Three family-group names have been based on these genera; in chronological order, they are Zoropsidae Bertkau (1882), Tengellidae Dahl (1908), and Zorocratidae Dahl (1913). Raven and Stumkat (2005) advocated expanding the concept of the Zoropsidae to re-include Zorocrates (and hence the Zorocratidae). Four characters support that node on their cladogram: the male tibial crack (presumptively lost in Zorocrates), a distally truncate (rather than elongated) cymbium, a male abdominal shield, and anterior lateral eyes that are larger than the anterior medians. By the abdominal shield, those authors meant a sclerotized scute associated with the paired transverse sigilla found on the anterior face of the abdomen; such scuta also do not occur in Zorocrates, where the sigilla are no more conspicuous in males than in females. Zorocrates males also lack another character figuring in their revised familial diagnosis, a dense dorsal scopula on the palpal cymbium.

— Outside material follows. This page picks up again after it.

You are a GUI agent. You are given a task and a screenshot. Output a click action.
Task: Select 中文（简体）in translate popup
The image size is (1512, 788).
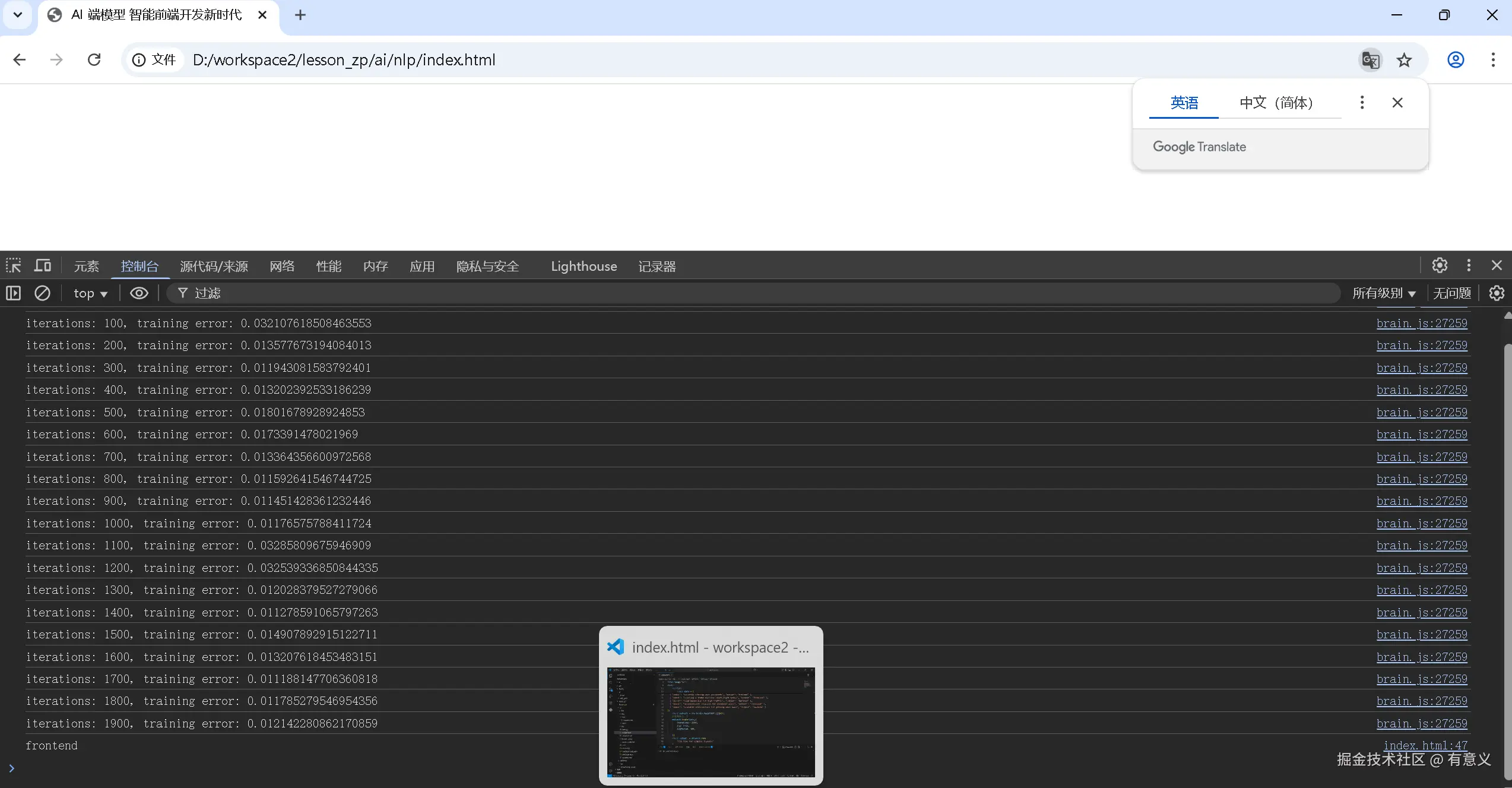(1276, 103)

The results of Raven and Stumkat, and of Silva, are similar in positing that either Zorocrates (in the first case) or both Zorocrates and Tengella (in the second case) have lost grate-shaped tapeta in their posterior median eyes, and have reverted to the more plesiomorphic, canoe-shaped tapetum. Because of the weak support from only highly homoplasious characters, and the resultingly unstable results, Silva refrained from making nomenclatorial changes reflecting this hypothesis. That seems wise to us, and we similarly prefer to retain, at least temporarily, the family Zorocratidae, even though it may prove eventually to be a junior synonym of the Tengellidae, Zoropsidae, or both. That retention reflects the possibility that on-going analyses of family-level relationships across all spiders, currently being conducted under the Assembling the Tree of Life initiative, may still resolve the grate-shaped tapetum as a synapomorphy of a large group including the classical lycosoids plus the typical zoropsids but excluding both Zorocrates and Tengella. Those on-going analyses should include the ecribellate New Zealand genus Uliodon L. Koch (1873), males of which have a dense dorsal scopula on the palpal cymbium (although males of this genus have not yet been described in detail, they are coded in the matrix of Raven and Stumkat, 2005).

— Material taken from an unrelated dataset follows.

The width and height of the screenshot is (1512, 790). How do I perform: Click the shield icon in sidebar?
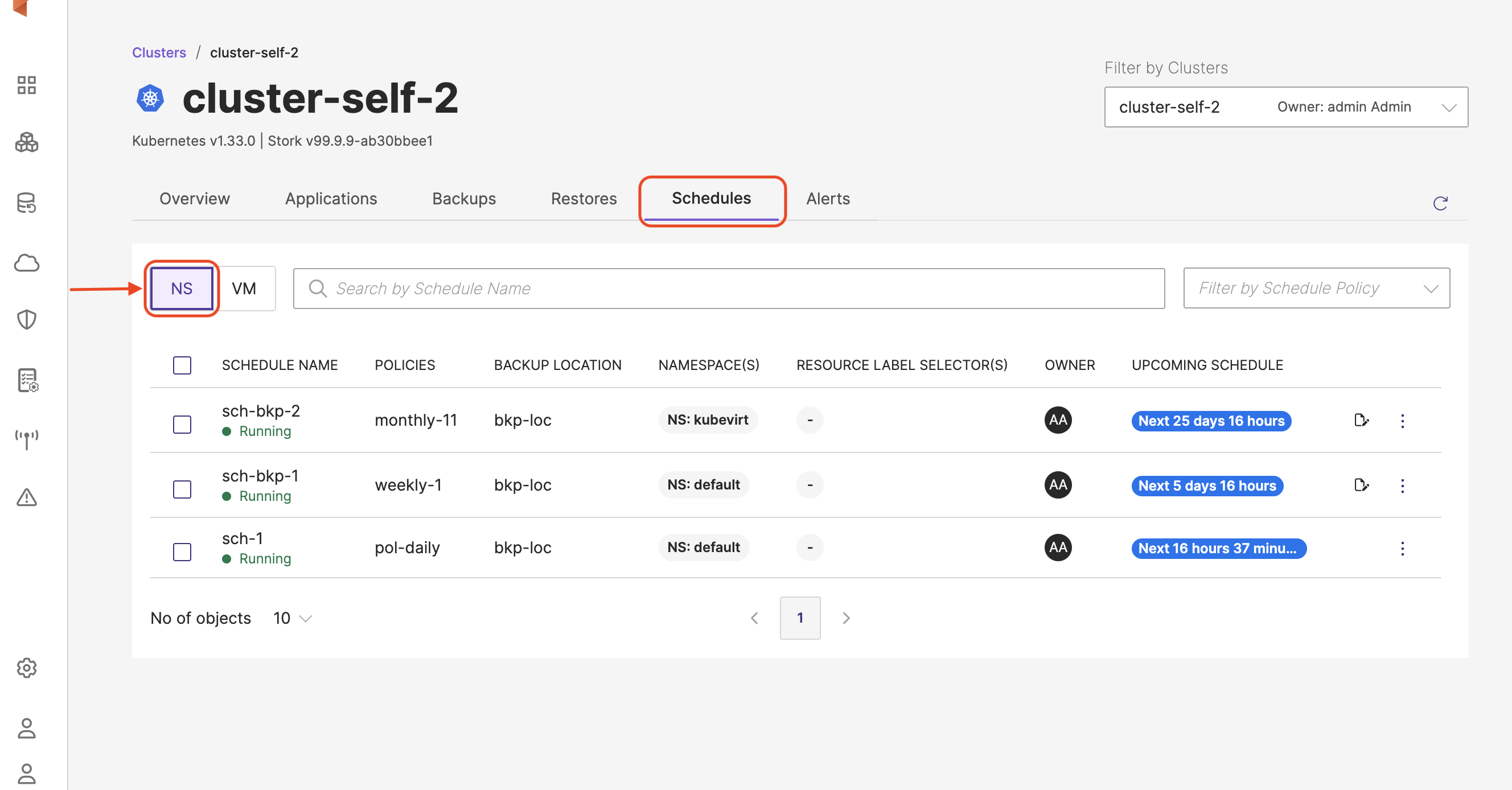(26, 320)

For our purposes here, the primary question is whether there is any evidence available that suggests what the sister group of Zorocrates might be. Of all the taxa considered in previous analyses, Uduba may be the best candidate, despite the geographic separation (Uduba is endemic to Madagascar). Both Uduba and Raecius have a probable homolog of the large tegular apophysis that occupies the bulk of the ventral surface of the male palp in Zorocrates; in addition, Uduba males resemble those of Zorocrates in having the embolus originating on the dorsal surface of the palpal bulb, and extending behind the bulb for its length, rather than along its ventral surface. We suggest that this highly unusual embolar orientation, which renders most of the embolus invisible in ventral view, is a synapomorphy uniting Zorocrates and Uduba.

Although reduction in the size of the cribellum appears to have happened at least twice within Zorocrates (independently within the alternatus and mistus species groups), the total loss of cribellate spigots and the transformation of the cribellum into a fleshy colulus may have happened only once, if (as seems likely) the two new, fully ecribellate species described from the same area of San Luis Potosí are sister taxa. At least one additional parallel loss presumably occurred with the Malagasy Uduba fauna as well, as Griswold et al. (2005: 44) indicated that some of those species are also ecribellate.